**WHAT TO DO**. From the entries, return every line where the string "value" shows up.

**Stored data entries**.
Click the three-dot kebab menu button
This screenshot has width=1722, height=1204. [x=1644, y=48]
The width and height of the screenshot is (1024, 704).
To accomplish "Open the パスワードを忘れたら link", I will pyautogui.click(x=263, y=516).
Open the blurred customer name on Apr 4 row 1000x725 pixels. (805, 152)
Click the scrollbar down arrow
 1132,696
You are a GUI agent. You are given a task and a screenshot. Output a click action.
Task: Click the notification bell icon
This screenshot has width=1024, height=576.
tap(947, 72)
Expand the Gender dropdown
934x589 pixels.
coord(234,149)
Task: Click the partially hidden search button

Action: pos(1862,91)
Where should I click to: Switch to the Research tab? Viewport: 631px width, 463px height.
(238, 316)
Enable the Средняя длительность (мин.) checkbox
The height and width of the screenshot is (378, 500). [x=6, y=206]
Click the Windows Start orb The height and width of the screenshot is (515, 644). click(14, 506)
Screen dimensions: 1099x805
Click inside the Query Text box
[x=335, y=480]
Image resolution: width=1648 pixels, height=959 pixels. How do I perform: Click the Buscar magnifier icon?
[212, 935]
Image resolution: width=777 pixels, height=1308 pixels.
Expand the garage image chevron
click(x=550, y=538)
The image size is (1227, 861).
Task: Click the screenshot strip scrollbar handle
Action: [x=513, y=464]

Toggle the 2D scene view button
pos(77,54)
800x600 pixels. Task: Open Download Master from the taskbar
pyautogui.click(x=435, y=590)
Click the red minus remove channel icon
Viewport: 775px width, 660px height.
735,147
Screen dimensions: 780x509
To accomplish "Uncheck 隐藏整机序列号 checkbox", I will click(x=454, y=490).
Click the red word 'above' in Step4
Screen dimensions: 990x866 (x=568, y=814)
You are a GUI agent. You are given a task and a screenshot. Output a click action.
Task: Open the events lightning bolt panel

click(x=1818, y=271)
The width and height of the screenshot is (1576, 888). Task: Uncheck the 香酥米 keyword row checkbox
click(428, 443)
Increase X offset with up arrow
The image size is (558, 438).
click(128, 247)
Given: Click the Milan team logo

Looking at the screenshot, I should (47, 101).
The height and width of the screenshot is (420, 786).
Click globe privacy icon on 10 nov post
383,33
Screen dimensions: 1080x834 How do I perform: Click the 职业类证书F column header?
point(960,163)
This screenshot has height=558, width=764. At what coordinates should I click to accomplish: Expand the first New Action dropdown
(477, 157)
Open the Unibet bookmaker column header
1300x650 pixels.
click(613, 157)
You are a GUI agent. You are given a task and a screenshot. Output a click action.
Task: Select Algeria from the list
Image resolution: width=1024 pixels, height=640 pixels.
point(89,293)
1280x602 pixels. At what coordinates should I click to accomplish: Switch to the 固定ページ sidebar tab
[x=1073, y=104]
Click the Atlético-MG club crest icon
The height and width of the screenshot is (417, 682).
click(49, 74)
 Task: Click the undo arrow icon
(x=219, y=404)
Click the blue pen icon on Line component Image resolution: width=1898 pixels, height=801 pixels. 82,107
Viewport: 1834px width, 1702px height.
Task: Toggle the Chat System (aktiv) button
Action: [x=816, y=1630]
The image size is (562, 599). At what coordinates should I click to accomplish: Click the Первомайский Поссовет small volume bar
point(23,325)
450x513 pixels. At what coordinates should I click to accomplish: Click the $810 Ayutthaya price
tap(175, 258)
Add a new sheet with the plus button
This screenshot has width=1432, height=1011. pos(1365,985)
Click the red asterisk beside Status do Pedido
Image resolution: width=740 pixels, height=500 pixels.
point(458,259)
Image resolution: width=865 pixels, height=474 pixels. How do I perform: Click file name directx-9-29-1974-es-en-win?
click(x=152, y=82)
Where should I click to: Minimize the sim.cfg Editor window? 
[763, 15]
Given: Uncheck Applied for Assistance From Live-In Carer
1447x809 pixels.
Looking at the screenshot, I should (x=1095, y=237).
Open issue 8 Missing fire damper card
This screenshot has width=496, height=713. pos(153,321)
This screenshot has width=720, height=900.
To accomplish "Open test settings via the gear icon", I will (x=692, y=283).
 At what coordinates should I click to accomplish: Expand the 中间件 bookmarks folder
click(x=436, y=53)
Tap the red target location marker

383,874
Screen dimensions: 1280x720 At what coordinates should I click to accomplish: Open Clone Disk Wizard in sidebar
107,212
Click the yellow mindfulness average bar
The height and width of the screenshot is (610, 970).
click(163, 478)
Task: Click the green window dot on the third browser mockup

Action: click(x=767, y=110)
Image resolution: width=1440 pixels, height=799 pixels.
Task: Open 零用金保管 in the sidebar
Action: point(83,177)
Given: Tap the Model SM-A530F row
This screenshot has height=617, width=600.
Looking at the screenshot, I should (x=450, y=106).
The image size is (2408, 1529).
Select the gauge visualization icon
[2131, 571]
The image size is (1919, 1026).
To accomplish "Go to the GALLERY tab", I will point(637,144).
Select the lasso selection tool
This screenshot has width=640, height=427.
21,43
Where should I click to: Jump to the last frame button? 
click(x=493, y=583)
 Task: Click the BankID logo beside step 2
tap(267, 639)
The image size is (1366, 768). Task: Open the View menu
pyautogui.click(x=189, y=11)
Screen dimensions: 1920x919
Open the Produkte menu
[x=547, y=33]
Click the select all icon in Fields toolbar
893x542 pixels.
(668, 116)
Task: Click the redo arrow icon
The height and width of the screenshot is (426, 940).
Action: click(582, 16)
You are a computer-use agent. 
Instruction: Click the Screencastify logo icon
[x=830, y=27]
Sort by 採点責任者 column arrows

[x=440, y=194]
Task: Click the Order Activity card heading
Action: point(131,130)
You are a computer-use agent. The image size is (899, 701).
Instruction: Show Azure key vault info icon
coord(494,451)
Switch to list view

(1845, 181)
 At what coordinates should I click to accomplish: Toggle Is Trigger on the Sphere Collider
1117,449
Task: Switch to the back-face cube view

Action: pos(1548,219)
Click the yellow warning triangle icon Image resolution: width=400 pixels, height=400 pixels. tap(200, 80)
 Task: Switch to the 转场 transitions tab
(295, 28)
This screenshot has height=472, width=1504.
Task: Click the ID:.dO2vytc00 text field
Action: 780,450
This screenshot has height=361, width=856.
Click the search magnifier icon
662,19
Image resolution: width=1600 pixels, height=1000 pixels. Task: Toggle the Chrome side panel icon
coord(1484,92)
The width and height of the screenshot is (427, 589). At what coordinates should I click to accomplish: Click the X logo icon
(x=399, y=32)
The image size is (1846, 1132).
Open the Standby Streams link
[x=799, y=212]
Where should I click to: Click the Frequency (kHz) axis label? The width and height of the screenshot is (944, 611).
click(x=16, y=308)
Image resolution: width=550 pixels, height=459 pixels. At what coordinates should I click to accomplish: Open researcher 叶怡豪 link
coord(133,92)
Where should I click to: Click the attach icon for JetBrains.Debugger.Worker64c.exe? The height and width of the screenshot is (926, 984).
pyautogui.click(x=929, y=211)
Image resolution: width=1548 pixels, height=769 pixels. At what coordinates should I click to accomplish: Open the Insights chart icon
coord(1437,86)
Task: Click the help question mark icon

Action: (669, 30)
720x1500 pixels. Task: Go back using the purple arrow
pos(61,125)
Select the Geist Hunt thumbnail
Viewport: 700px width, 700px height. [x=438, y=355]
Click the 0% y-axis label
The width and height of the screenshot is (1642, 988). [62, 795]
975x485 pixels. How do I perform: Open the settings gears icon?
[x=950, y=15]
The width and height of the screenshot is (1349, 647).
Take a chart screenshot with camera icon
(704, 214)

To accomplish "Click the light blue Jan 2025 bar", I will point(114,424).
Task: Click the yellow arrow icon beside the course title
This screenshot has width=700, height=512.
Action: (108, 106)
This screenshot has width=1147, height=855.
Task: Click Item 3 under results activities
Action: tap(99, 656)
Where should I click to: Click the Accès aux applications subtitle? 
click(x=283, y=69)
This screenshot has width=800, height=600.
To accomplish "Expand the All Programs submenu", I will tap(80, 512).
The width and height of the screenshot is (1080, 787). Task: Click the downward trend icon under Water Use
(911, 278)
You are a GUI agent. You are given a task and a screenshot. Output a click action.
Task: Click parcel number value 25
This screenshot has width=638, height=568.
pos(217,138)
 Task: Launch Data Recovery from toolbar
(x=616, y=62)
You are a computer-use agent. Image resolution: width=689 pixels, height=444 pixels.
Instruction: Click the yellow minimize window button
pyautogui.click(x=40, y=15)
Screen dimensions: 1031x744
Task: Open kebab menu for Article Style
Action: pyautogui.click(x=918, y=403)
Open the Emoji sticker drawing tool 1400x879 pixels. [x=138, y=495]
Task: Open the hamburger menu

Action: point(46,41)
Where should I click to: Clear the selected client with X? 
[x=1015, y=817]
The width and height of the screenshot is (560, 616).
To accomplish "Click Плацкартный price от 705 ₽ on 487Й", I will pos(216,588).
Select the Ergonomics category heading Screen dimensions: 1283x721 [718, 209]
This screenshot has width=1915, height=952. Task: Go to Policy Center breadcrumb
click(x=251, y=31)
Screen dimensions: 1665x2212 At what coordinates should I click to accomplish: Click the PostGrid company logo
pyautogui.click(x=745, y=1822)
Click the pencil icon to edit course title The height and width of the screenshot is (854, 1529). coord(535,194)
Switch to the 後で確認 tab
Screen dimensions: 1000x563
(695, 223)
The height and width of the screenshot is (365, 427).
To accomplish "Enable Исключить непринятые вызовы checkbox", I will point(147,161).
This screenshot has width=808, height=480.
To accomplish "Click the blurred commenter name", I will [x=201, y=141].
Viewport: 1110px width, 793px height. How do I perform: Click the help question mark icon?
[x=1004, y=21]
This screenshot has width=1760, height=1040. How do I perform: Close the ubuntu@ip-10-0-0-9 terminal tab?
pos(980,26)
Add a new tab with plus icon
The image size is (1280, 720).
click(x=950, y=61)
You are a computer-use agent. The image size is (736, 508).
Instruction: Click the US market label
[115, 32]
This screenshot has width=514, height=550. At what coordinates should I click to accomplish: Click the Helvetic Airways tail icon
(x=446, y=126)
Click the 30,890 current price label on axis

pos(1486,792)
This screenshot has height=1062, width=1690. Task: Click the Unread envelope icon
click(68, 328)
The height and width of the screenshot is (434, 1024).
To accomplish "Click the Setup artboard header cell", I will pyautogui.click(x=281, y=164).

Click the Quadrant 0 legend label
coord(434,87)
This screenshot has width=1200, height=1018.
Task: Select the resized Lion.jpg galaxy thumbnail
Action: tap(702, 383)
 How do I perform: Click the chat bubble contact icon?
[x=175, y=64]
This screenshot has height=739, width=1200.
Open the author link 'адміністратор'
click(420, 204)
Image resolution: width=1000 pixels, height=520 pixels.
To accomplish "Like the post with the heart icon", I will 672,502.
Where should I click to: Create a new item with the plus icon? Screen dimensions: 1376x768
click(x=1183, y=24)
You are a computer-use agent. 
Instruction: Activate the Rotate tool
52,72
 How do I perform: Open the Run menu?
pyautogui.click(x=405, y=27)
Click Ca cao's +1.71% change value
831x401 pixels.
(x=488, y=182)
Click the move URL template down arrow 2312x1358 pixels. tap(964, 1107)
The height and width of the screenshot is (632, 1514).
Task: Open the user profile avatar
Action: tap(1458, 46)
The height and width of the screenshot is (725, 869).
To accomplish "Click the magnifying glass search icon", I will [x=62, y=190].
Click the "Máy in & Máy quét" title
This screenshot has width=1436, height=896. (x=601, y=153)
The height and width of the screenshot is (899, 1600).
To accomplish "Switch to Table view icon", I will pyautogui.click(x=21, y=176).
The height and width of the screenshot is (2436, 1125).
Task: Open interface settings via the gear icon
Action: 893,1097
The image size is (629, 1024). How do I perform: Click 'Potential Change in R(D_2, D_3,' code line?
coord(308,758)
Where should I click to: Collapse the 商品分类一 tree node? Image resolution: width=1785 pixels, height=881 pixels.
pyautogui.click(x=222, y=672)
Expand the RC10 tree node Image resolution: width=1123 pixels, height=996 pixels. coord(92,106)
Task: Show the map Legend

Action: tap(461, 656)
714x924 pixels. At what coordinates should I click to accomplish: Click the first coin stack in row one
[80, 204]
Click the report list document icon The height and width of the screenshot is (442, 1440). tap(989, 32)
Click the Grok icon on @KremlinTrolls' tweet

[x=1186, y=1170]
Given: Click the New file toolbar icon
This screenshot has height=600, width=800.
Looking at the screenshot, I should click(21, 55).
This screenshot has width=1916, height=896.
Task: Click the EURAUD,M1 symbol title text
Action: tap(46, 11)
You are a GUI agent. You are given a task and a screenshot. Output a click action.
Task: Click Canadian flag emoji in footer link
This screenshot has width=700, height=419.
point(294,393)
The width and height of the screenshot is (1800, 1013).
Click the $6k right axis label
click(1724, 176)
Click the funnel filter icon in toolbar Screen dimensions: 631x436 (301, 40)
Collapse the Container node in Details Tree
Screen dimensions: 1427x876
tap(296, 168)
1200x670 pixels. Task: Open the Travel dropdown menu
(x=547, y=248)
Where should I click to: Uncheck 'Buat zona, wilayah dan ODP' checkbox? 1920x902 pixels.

**TASK ANSWER**.
Task: Click parcel number value 25
Click Ca cao's +1.71% change value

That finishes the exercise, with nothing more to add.